**Supplied material:**
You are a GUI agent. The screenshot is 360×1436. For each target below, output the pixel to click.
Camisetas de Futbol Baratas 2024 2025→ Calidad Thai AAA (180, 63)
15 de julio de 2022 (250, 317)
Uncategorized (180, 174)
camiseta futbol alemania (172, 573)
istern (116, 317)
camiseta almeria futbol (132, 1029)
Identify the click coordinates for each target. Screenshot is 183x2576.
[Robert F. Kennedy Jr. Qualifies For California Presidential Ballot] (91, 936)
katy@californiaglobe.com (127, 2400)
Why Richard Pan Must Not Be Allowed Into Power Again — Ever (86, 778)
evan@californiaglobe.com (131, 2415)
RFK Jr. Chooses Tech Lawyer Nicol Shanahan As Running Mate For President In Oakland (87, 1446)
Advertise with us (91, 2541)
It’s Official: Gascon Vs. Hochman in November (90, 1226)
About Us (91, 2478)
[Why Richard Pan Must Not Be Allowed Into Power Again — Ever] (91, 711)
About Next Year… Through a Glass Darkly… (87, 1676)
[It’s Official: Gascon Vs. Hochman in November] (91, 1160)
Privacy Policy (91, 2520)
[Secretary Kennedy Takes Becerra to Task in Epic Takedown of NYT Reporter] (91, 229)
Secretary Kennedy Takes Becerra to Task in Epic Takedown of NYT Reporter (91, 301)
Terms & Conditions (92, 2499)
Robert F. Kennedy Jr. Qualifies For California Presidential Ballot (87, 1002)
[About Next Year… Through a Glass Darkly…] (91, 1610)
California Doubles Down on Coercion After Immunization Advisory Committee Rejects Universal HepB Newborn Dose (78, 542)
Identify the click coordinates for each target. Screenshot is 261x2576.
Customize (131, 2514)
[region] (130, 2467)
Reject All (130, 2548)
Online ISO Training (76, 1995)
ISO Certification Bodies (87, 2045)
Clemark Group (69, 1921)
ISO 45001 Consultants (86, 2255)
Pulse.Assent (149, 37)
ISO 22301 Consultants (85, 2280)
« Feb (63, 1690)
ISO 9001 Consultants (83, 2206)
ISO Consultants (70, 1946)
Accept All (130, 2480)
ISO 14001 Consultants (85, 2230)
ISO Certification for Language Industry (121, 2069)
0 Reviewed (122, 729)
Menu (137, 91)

---

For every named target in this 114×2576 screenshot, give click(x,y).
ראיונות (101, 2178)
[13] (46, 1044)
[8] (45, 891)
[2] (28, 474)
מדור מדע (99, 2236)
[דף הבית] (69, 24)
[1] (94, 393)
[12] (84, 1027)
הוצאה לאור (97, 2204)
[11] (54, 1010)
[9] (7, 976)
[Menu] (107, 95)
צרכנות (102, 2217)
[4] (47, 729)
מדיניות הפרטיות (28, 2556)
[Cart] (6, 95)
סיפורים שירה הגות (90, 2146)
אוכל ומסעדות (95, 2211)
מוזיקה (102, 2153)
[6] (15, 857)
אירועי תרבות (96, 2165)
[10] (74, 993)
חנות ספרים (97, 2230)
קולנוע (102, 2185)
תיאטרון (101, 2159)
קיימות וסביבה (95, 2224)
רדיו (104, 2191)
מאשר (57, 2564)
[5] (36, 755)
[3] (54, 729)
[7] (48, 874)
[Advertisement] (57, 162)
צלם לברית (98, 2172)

--

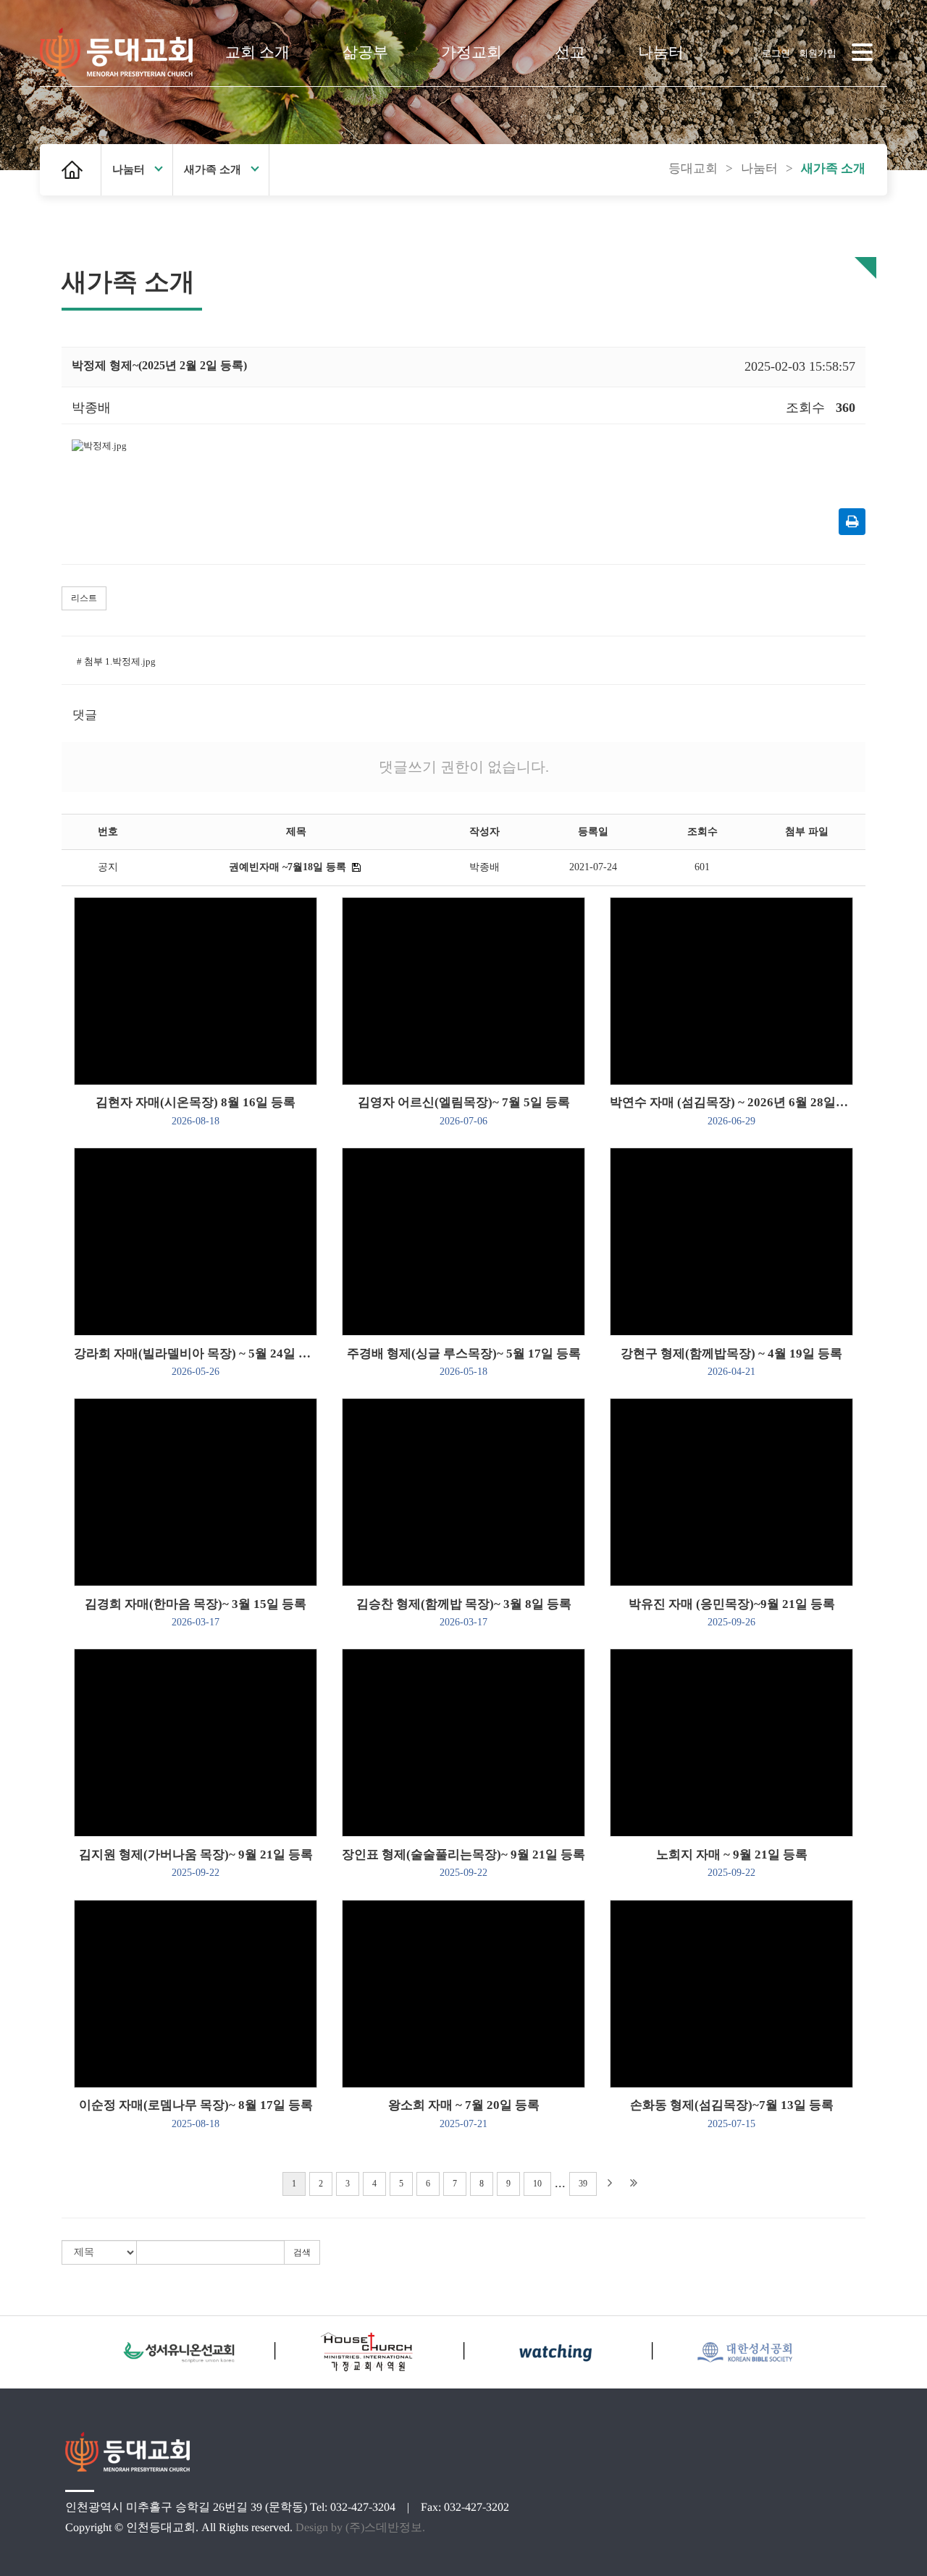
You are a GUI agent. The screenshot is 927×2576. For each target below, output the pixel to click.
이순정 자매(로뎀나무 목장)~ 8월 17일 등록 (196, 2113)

**Your objective:** Reproduce verbatim only the segment of the listing bounded by the line containing "California Doubles Down" and the line containing "Menu (137, 91)", with both boundary lines included.

**Response for this exercise:**
California Doubles Down on Coercion After Immunization Advisory Committee Rejects Universal HepB Newborn Dose (78, 542)
Identify the click coordinates for each target. Screenshot is 261x2576.
Customize (131, 2514)
[region] (130, 2467)
Reject All (130, 2548)
Online ISO Training (76, 1995)
ISO Certification Bodies (87, 2045)
Clemark Group (69, 1921)
ISO 45001 Consultants (86, 2255)
Pulse.Assent (149, 37)
ISO 22301 Consultants (85, 2280)
« Feb (63, 1690)
ISO 9001 Consultants (83, 2206)
ISO Consultants (70, 1946)
Accept All (130, 2480)
ISO 14001 Consultants (85, 2230)
ISO Certification for Language Industry (121, 2069)
0 Reviewed (122, 729)
Menu (137, 91)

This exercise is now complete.